That only leaves five more deaths before they turn on each other, until they turn on him.

He can hear his mother's voice, see her ghost as she speaks, repeating the tearful words she had told him before he had left. "My beautiful, beautiful boy," she had cried, her hands trembling as they touched his face, "please come back to me. Please."

He hadn't replied, just echoed his father's solemn smile (the only good thing that man had ever taught him), but now he thinks it doesn't matter much.

The canon sounds twice more by the time he comes back to their camp, and by then he already knows what he will there.

The bodies look so small in death, so terribly pale but for the splatters of drying red blood. It makes him sick how used to the sight he's becoming.

They're just lying there, and the others just stare as he drags them away. They don't say anything, but he knows they're wondering why he would bother, and something in Barty just snaps.

He leaves that night, leaving five more bodies behind – five more echoes for his mind to focus on. They never saw it coming, and while he'd like to be able to say that they didn't leave him any other choice, he knows that's not true.

This – the blood on his hands – is his own doing, and nothing else. And there isn't anything he can do to atone for these sins.

.x.

The girl finds him half a day after the tenth Tribute dies. She is tiny, blonde hair twisted in a high ponytail that swishes with every one of her mad dashes Regulus' way.

She's crying, and Regulus already knows this won't end well. He always knew that, he thinks, but it only truly hits now, as this girl who has to have been chosen in her first year tries to kill him. It is horribly sad, that she's so young and has already been driven to kill, all to stay alive a little longer. Technically, anyone could win the Hunger Games – every Tribute has a chance – but he can already tell that even if this girl kills him, she won't survive the others.

"I don't want to hurt you!" He yells as she runs at him, as he parries away her mad slashes with his daggers.

"Well, I do," she screams back, and the worst part is that Regulus isn't even sure is she's lying or not. Desperation makes people do weird things sometimes, and there is not place where that is truer than the Games. "You're the favorite, I need to you gone, I need you dead – if you're dead it'll be easier…" She rambles on, and Regulus can't stop a shiver, because he can see her reasoning, can understand it.

The sponsors love him now, but if he's dead, they'll find someone else to support – and everyone knows that having sponsors helps you win, helps you survive at least a little longer.

He doesn't quite know what to say to her once he realizes that, and anyway he's too busy avoiding getting hurt, or killed, to say much of anything.
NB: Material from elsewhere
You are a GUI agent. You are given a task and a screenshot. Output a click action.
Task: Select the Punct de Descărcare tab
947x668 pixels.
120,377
They're fighting to a standstill and Regulus realizes that something's got to give soon moments before it actually does.

Regulus steps on an unsteady rock just as the girl lunges again, and Regulus' parry is off. She notices at the same time as he does, her eyes widening with fear, and though he tries to jerk his arm away (no, no, no, he screams in his mind) it's already too late.
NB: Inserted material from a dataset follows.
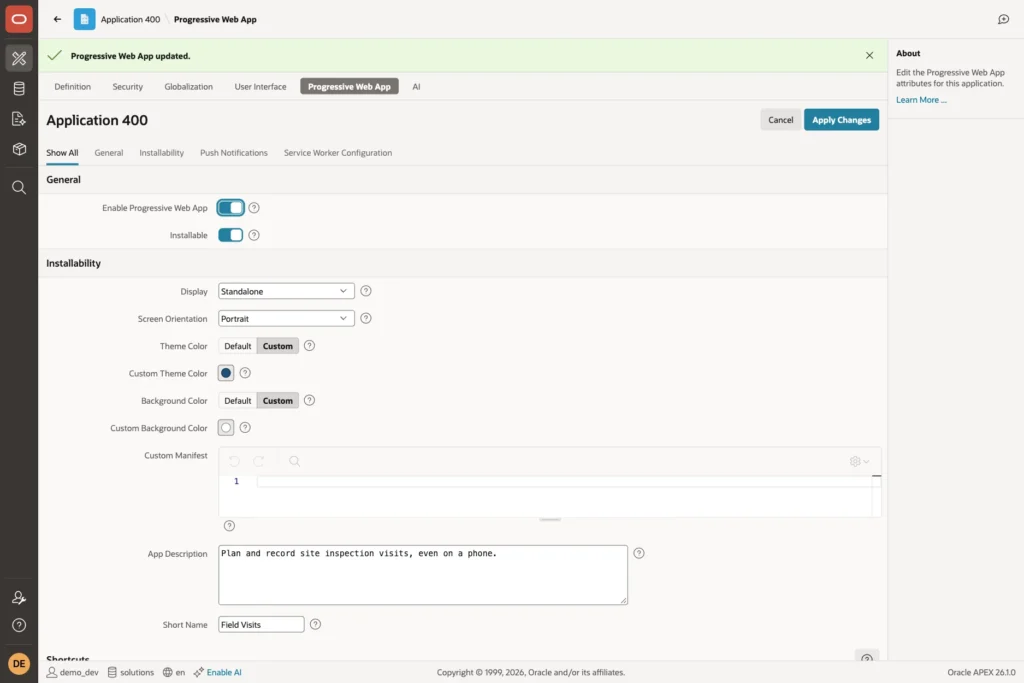Open the Screen Orientation dropdown
1024x683 pixels.
coord(286,319)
The girl's blade slashes deeply in his tight, but his… His burry themselves deep in her throat, her warm blood bubbling over his finger. He slides his daggers out, dropping them uncaringly on the ground as they collapse together in a mockery of an embrace.

She dies with a silent scream trapped in her mouth, and no amount of pressure on her wounds can keep her blood from seeping out, or her pulse from slowly fading. It's useless but he tries anyway, and she dies in his arms because Regulus is too lost, too scared and horrified to leave her – because he killed her. She deserved better – she deserves better than what she's going to get too.

It's not wise to stay there, he knows this, but at the same time he just can't move. The girl's body is growing cool in his arms (he doesn't even know her name, how can he not know her name?) and his leg is hurting him, and maybe this is a fitting end for him, that he dies here too.

The sun goes down slowly and Regulus lets the darkness that's pulling at his consciousness grab a hold of him. The last sound he hears before his vision turns dark is the sound of footsteps, growing closer.

.x.

Barty recognizes the boy, Regulus, as soon as he sees him. At first he thinks he is just as dead as the girl in his arms (four tributes left now, his mind notes quietly, emotionless), but then he sees that Regulus' chest still rises and something thrills in his stomach.

It would be so very easy to kill the other boy now, when he is injured and unconscious, but Barty has dealt enough death lately. Maybe, he thinks, aware of just how much of a hypocrite that makes him, it is time for something else.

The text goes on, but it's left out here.